Companies are developing software in the cloud in a big way. Cloud tools and continuous integration processes help developers write, compile, and test their code, and deliver their services quickly. For all the efficiency gains, one drawback remains: they’re able to introduce vulnerabilities and misconfigurations easily. These include code flaws, vulnerable libraries, infrastructure misconfigurations, secrets in code, and more.


Cloud Magnifies the Problem

None of these problems are new. But the nature of cloud magnifies them and makes them worse for several reasons. First, cloud platforms are distributed (as are development teams!), making it hard to control quality centrally. Second, code sharing creates a runaway effect, causing errors to proliferate across codebases. And finally, cloud scaling technologies replicate and magnify issues everywhere your software runs, including across thousands of containers as you scale your application to meet demand. And because you have multiple cloud security detection tools alerting on the same issues in various places in your CI/CD pipeline (on top of detection errors and false positives), you end up with an untenable backlog of alerts.


How it Happens

The magnification of cloud issues is a phenomenon we’ve seen time and time again when we perform cloud security assessments for our customers. Because the starting point in our work is the findings themselves, which we deduplicate, reduce to root causes, and remediate, we thought it'd be interesting to show how the problem evolves from the other direction — how the root causes themselves get magnified into thousands (or millions!) of alerts in cloud detection tools such as CSPM, CNAPP, and vulnerability scanners.


One-to-Many Propagation

First, the developer might introduce a vulnerability or misconfiguration in their code (or introduces it by pulling in a third-party package containing flaws). It could be anything from poorly-written code to infrastructure misconfigurations to secrets in code.

Next, your code starts to move through your CI/CD pipeline, from one resource to the next. Each performs a unique task, from managing source code to compiling and testing software. In that automated, dynamic, fast-moving workstream, one mistake can quickly mushroom into multiple problems, prompting a deluge of findings. And that’s just in the creation of a single base image of your application.

From there, the process layers additional libraries and configuration files onto your base image, so you can run the software in your containerized cloud environment. It also involves the creation of cloud resources, generated from your infrastructure-as-code (IaC). As your software’s begins to run across your entire production environment, any issues you haven’t caught in the earlier build and test phases start to fan out in your scaling cloud environment. That’s when a handful of problems becomes an avalanche of alerts, which takes your security process from manageable to completely unsustainable.

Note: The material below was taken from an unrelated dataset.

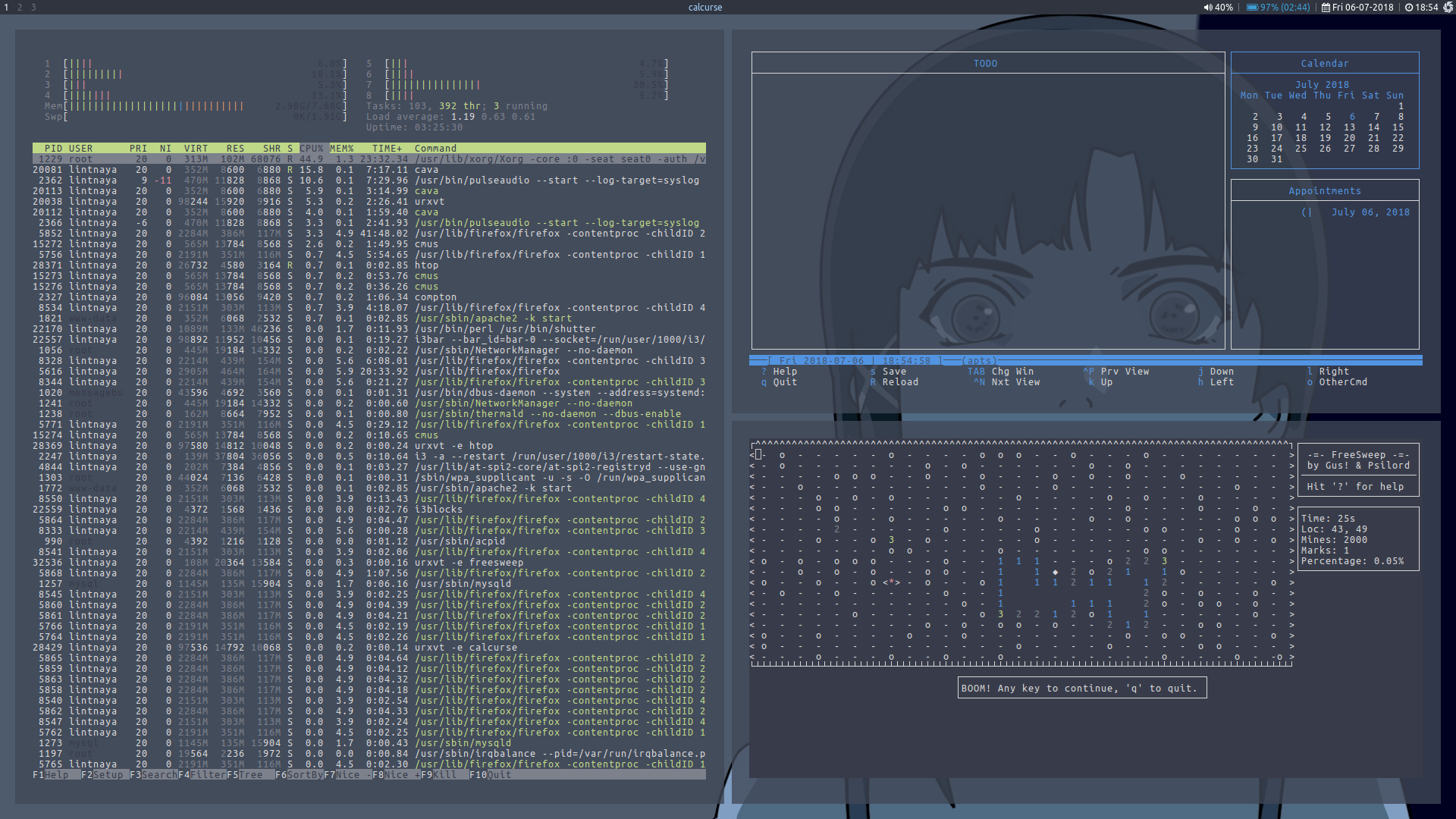The image size is (1456, 819).
Task: Dismiss the BOOM message in FreeSweep
Action: click(1082, 688)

Visualization of a full demo environment - a single developer (blue dot), authored 10s of code changes (purple dots), triggering the deployment of 100s of cloud resources (green dots) and containers (orange dots), with 1000s of alerts on them (red dots)


Multiple Security Tools Add to the Noise

Taking a “defense-in-depth” approach to security tools can give you the confidence that if you don’t catch a problem in one tool, you’ll catch it in another. But it also exacerbates your already-overburdened findings backlog. And because each tool has its own operational framework, field of view, and context, the same finding can look very different across tools, making it hard to deduplicate in a systematic way.

A single container (orange dot) gets alerted by several detection tools (Wiz, Snyk, Lacework, etc.), with many duplicated alerts between the different tools (red dots)


Summary

In this blog post, we delve into the topic of how the cloud can intensify security flaws and challenges within the development environment. By closely monitoring these issues and gaining a comprehensive understanding of the overall landscape, we address alerts at their root causes and uncover critical "hot pathways" in the deployment cycle. This approach enables us to fix vulnerabilities proactively, ultimately leading to enhanced security and smoother development processes in the cloud.